The Grade Group System
Because the old Gleason scale created confusion (patients hearing “6 out of 10” often assumed they were in the middle of the severity range, when 6 is actually the lowest assigned score), the International Society of Urological Pathology introduced a simpler five-tier system called Grade Groups. Most pathology reports now include both.
- Grade Group 1: Gleason 3+3=6
- Grade Group 2: Gleason 3+4=7
- Grade Group 3: Gleason 4+3=7
- Grade Group 4: Gleason 8 (various combinations of patterns 3, 4, and 5)
- Grade Group 5: Gleason 9-10
This system makes the separation between 3+4 and 4+3 explicit and gives patients a more intuitive sense of where they fall. Grade Group 1 is the least aggressive, and Grade Group 5 is the most.
What a Tertiary Pattern Means
Sometimes a pathologist identifies a third pattern occupying a small amount of the cancer, typically less than 5%. This is called a tertiary pattern. It matters most when a higher-grade pattern shows up as the third component in an otherwise lower-grade cancer.
For example, a Gleason 3+3=6 cancer that also contains a small amount of pattern 4 (called “6 with tertiary pattern 4”) falls into a gray zone. Research shows these cancers carry risk that sits between a standard Gleason 6 and a Gleason 3+4=7. Five-year progression-free survival was 93% for standard Gleason 6, 85% for Gleason 6 with tertiary pattern 4, and 76% for Gleason 3+4=7. On biopsies, current guidelines recommend folding the tertiary pattern into the score itself, so a biopsy with even a small amount of pattern 5 alongside pattern 4 would be reported as Gleason 4+5=9.

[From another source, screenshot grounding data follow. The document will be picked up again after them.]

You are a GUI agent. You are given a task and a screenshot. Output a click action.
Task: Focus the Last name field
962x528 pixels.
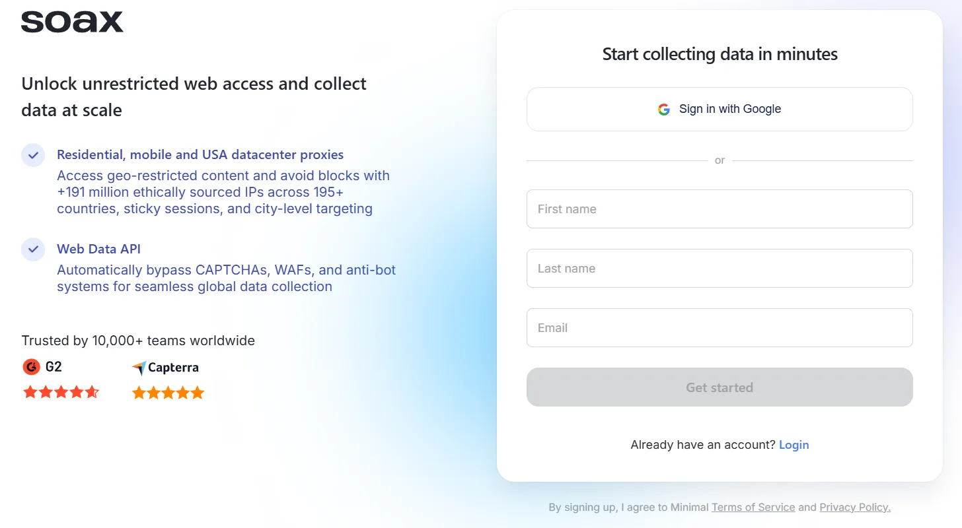(x=720, y=269)
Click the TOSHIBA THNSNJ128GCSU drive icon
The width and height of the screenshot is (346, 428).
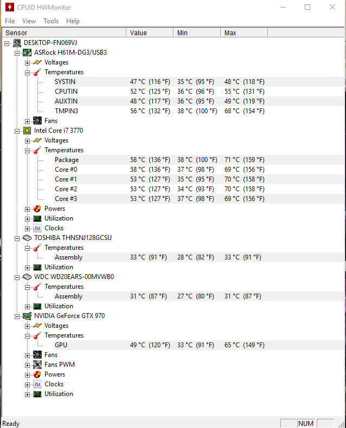[x=27, y=238]
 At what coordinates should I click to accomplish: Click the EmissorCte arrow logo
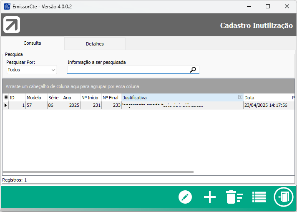point(12,25)
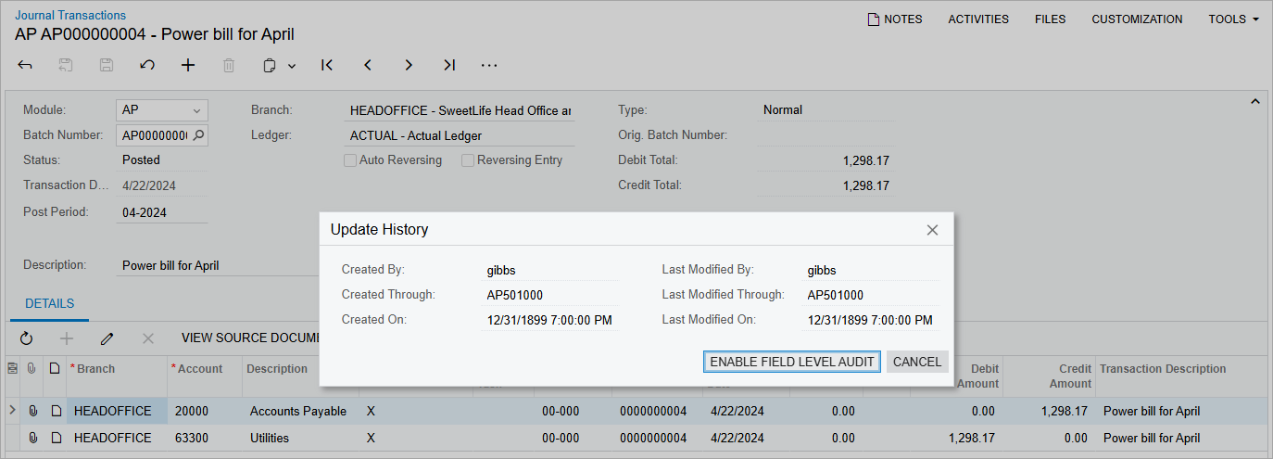This screenshot has height=459, width=1273.
Task: Add a new record with plus icon
Action: pyautogui.click(x=188, y=65)
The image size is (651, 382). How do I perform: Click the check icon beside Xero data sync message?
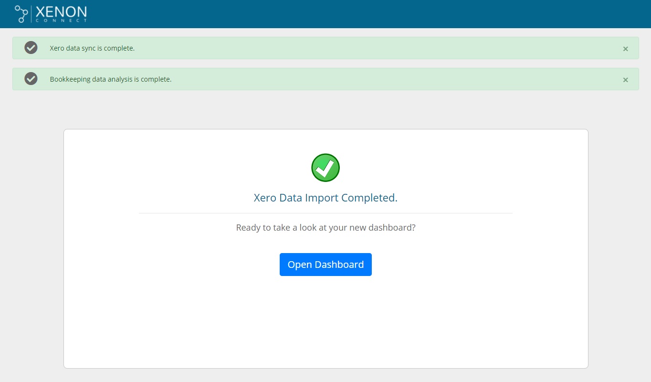31,48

Biopsy Scores Can Change After Surgery
A biopsy samples only small portions of the prostate, so it doesn’t always capture the full picture. When the entire prostate is removed and examined, the Gleason score matches the biopsy result only about 50% of the time. In roughly 24% of cases the score goes up, and in about 26% it goes down. This is one reason doctors consider the Gleason score alongside other factors like PSA levels, imaging results, and the number of biopsy cores that contain cancer.
How the Score Shapes Treatment Decisions
Grade Group 1 (Gleason 6) cancers are the least aggressive, and active surveillance is the recommended approach for most men in this category. Active surveillance means regular monitoring with PSA tests, repeat biopsies, and imaging rather than immediate treatment. No lethal prostate cancer events occurred among men with Gleason 6 in large long-term studies, which is why many experts consider these cancers very low risk.
Grade Group 2 (Gleason 3+4=7) sits in a more nuanced space. Guidelines from major organizations now include select Grade Group 2 patients as candidates for active surveillance, but only under specific conditions: low PSA (under 10), low volume of disease on biopsy, a small percentage of pattern 4, and early clinical stage. If the pattern 4 component shows a specific growth arrangement called cribriform pattern, European guidelines recommend against surveillance because this feature is linked to worse outcomes.
Grade Group 3 and above (Gleason 4+3=7 or higher) generally calls for active treatment. The specific approach depends on many factors beyond the Gleason score alone, but higher grade groups correlate with greater risk of the cancer spreading beyond the prostate. Men with high-volume Grade Group 2 or any Grade Group 3 cancer face considerably higher risks of poor outcomes if managed with surveillance alone.